FIFA Hails Legal Victory for the European Trademark Office

Dec 15, 2005

FIFA announced last month that the European Trademark Office, OHIM (Office for Harmonization in the Internal Market), has “confirmed” its rights in its 2006 FIFA World Cup™ trademarks.
The ruling means that only FIFA’s commercial partners may use FIFA’s event marks including “WM 2006”, “World Cup 2006”, “World Cup Germany”, “Germany 2006” and “World Cup 2006 Germany” for any commercial purposes in Europe, including host country Germany.
In the OHIM case, the confectionery company Ferrero had argued that the FIFA trademarks should be declared invalid on the grounds of absence of distinctive character. OHIM has, however, confirmed FIFA’s registrations for all registered trademarks for all designated categories of products and services.

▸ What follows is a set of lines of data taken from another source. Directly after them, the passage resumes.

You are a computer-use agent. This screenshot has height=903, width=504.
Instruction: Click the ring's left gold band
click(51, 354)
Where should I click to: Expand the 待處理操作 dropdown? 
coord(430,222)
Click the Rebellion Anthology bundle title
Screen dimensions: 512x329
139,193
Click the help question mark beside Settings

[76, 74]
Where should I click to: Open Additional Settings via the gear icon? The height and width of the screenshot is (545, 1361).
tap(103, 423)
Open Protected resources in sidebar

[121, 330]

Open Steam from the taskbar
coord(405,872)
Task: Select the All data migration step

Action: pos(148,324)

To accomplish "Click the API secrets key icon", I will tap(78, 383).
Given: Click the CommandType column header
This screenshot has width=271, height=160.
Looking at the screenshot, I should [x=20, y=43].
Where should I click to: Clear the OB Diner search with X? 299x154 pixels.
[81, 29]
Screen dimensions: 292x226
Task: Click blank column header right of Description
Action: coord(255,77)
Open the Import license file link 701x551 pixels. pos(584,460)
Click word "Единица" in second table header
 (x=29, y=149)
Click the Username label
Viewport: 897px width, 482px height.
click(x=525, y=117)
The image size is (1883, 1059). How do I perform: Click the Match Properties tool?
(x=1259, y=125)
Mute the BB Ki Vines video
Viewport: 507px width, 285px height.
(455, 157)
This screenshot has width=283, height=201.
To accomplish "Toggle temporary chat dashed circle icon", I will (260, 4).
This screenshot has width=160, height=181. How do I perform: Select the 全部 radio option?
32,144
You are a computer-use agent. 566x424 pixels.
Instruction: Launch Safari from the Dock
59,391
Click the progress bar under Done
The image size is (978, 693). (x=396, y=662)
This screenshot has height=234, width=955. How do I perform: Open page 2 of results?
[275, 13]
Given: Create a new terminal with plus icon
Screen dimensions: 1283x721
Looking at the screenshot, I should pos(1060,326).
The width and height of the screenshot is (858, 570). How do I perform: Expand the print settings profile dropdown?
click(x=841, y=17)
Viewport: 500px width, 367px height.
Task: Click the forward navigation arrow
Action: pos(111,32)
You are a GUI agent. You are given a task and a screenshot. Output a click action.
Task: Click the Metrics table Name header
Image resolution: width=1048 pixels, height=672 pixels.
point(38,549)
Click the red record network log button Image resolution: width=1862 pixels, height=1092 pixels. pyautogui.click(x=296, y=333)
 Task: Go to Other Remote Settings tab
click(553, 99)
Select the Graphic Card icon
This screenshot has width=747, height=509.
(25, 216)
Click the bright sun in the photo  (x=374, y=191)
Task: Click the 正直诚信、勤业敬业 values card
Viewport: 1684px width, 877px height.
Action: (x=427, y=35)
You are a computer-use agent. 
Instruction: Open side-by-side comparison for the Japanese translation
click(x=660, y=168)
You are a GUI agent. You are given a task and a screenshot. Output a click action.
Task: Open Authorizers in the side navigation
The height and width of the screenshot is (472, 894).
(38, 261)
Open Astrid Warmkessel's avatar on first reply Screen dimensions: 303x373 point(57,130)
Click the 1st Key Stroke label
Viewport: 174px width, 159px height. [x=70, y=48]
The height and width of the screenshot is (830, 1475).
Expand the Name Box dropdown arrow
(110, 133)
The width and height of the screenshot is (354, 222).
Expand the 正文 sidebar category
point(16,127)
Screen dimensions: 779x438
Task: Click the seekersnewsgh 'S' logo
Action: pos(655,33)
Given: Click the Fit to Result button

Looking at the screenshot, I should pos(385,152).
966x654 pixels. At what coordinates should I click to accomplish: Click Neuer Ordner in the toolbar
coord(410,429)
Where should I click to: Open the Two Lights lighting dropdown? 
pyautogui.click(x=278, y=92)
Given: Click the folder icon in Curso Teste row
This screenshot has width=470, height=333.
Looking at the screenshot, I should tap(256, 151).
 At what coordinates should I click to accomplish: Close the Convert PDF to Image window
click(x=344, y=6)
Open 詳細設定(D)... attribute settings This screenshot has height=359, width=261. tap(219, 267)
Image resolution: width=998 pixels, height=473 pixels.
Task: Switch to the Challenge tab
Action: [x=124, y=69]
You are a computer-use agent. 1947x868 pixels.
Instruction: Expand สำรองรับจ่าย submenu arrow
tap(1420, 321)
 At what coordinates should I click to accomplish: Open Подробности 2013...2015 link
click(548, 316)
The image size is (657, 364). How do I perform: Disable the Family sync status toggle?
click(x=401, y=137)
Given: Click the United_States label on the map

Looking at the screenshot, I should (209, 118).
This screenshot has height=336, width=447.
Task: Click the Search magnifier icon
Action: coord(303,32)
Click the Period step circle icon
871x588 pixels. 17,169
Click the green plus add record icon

The OHIM decision comes on the heels of two recent German court decisions protecting FIFA’s rights. The first decision, passed by the Hamburg Court on 25 October 2005, canceled Ferrero’s trademark registrations in respect of 11 marks containing the element “2006” or “2010”. The second decision, issued by the Hamburg Court on 3 November 2005, prohibited the commercial use of the Internet domain name by a sports betting company.
“FIFA welcomes this very important decision by OHIM and the positive decisions in Germany,” said FIFA General Secretary Urs Linsi. “The safeguarding of the commercial rights is essential for the future of a privately financed FIFA World Cup, for the organizers of other major sports events, and for the game of football as a whole. The revenue that the FIFA World Cup generates from marketing serves as the basis for FIFA’s extensive range of grassroots development activities.”
“This view is also supported by a decision taken earlier this year by the German Patent Court, which confirmed a number of similar FIFA trademarks in Germany itself,” according to FIFA. “While that original decision in Germany did however say that these registrations were not valid for all categories of products and services, the European Trademark Office has now granted protection on all products and services registered by FIFA. This means that regardless of the ongoing individual action in Germany, these trademarks may now be enforced by FIFA in all European Union countries, including Germany.”